── SUPPLIED TEXT ──
Home-price growth accelerated late last year, according to a report released Wednesday by the National Association of Realtors, as a lack of supply continues to drive up prices despite cooling demand.

The national median existing single-family home price grew nearly 7% to $222,700 in the fourth quarter, compared with the same time last year, Realtors said. Prices increased 5.4% in the third quarter compared with a year earlier.

That price bump came despite the fact that the pace of sales slowed. Total existing home sales, including single-family properties and condos, declined 5.4% to a seasonally adjusted annual pace of 5.18 million from nearly 5.5 million in the third quarter.

Fewer metro areas saw price gains, but those that did were much more likely to see big double-digit increases. Prices increased year-over-year in 81% of markets measured by NAR, compared with 87% in the third quarter. But 30 metro areas saw double-digit increases, compared with 20 metro areas in the third quarter.

Western and sunbelt markets continued to see some of the biggest gains, with several Florida markets posting some of the largest, including Punta Gorda with a 20.7% increase, Palm Bay with a 18.7% increase and the Cape Coral-Fort Myers area with a more than 16% increase. Toledo, Ohio, a chilly midwestern market, was an outlier with a 21.2% increase.
───
◆ WHAT THIS EXERCISE ASKS
**1.** Answer these from the home-price passage:
(a) What was the national median existing single-family home price in the fourth quarter?
(b) How many metro areas saw double-digit price increases in the fourth quarter?
(c) Which market had a 21.2% increase?
**2.** Continue the passage on home-price growth, starting after its final sentence.
── RECORDS PROVIDED ──
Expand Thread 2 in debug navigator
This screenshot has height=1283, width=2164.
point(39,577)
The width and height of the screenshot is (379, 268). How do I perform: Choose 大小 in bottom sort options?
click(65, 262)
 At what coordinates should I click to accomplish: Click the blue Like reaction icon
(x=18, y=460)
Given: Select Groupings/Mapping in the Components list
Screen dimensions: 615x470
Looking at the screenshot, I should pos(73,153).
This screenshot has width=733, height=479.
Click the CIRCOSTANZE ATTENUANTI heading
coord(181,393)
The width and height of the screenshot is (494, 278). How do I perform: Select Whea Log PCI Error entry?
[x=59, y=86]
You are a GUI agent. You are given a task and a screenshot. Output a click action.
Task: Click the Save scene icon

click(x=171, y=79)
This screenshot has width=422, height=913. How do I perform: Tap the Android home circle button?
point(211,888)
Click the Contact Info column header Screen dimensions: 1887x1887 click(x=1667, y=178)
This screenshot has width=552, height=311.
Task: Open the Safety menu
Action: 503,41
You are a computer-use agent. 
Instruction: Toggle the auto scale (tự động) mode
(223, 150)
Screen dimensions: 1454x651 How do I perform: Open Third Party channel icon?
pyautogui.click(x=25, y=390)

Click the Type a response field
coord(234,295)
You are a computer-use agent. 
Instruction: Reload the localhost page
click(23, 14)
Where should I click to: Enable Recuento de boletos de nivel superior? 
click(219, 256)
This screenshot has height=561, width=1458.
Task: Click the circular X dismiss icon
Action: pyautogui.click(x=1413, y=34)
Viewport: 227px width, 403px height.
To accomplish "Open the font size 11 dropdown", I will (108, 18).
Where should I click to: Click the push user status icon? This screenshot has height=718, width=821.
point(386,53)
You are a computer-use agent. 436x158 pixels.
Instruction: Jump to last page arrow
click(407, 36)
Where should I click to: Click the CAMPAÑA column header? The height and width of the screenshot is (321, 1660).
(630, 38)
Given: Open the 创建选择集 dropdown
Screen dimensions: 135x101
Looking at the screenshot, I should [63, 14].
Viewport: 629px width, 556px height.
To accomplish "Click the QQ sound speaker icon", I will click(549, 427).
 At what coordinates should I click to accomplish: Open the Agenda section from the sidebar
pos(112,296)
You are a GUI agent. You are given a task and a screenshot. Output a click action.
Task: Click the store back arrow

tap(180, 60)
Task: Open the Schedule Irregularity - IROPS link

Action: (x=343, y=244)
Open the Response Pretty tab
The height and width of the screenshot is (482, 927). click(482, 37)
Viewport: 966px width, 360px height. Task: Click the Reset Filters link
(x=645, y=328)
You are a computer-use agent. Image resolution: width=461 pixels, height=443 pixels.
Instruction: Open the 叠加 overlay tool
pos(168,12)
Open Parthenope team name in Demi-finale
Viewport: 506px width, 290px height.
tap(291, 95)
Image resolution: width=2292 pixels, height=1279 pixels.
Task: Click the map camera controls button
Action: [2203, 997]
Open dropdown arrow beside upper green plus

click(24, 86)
───
◆ EXERCISE RESULTS
**1.**
(a) $222,700
(b) 30
(c) Toledo, Ohio

**2.**
The five most expensive markets in the county were San Jose, Calif., where the median existing family home price was $940,000, San Francisco at $781,600 and Honolulu at $716,600.

“Homeownership continues to be out of reach for a number of qualified buyers in the top job-producing, but costliest, parts of the country—especially on the West Coast and parts of the South,” said Lawrence Yun, chief economist at NAR.

As the market heads into the crucial spring selling season, the affordability of homes is likely to remain a concern. The Realtors have blamed the declining pace of home sales on the lack of affordability, pointing to the fact that first-time buyers aren’t returning to the market in large numbers.

“With price appreciation likely to continue at the same pace—and even higher in some markets—incomes need to rise even more to keep affordability conditions from declining further,” Mr. Yun said.